• Exercise: Render the listing from its first line through the line containing "Looking at the screenshot, I should [326, 324]." as a JSON list of strings, one string per line, omitting blank lines and leaving out the pictures.

[Records for locating described items]

-- Start --

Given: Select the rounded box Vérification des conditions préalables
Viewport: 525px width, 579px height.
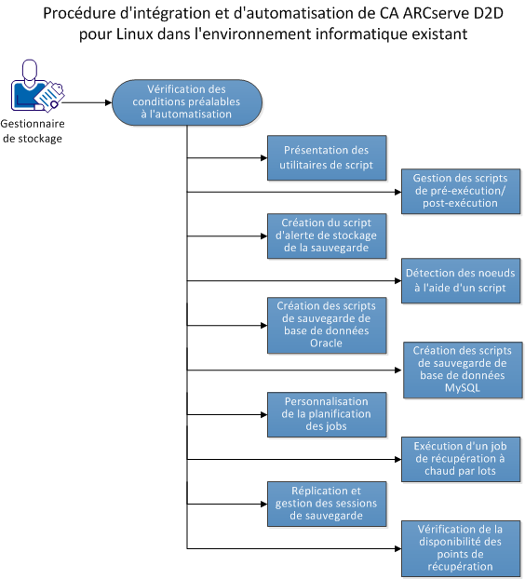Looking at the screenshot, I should [188, 101].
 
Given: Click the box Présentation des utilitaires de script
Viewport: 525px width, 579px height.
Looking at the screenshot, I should [326, 157].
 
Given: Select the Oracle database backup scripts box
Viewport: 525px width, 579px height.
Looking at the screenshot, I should [326, 324].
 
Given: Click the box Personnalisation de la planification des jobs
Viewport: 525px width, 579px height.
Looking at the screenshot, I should [326, 413].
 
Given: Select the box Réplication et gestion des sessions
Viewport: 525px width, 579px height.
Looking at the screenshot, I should [326, 503].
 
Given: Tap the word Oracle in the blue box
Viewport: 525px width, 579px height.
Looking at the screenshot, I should [326, 343].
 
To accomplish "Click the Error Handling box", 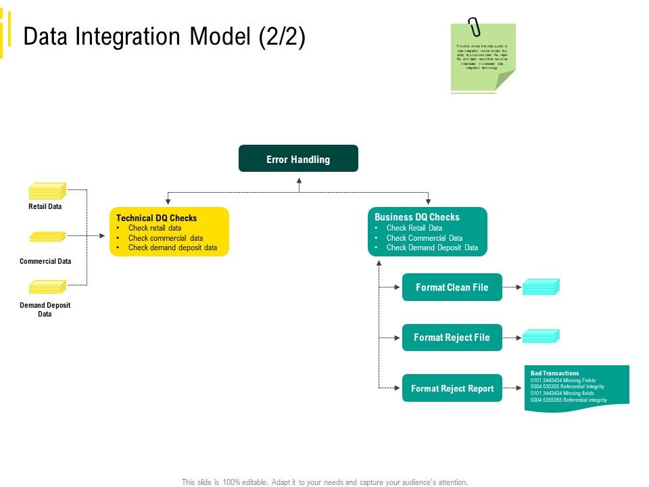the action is [x=298, y=159].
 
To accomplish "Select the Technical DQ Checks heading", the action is [x=156, y=218].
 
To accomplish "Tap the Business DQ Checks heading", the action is [x=416, y=217].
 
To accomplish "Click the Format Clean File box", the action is [x=452, y=287].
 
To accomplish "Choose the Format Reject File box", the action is [x=452, y=338].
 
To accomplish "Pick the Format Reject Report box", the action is [x=452, y=388].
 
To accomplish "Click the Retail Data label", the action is [x=45, y=207].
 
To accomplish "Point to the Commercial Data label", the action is [x=45, y=261].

-- End --

• Result of this task:
[
  "Given: Select the rounded box Vérification des conditions préalables",
  "Viewport: 525px width, 579px height.",
  "Looking at the screenshot, I should [188, 101].",
  "Given: Click the box Présentation des utilitaires de script",
  "Viewport: 525px width, 579px height.",
  "Looking at the screenshot, I should [326, 157].",
  "Given: Select the Oracle database backup scripts box",
  "Viewport: 525px width, 579px height.",
  "Looking at the screenshot, I should [326, 324]."
]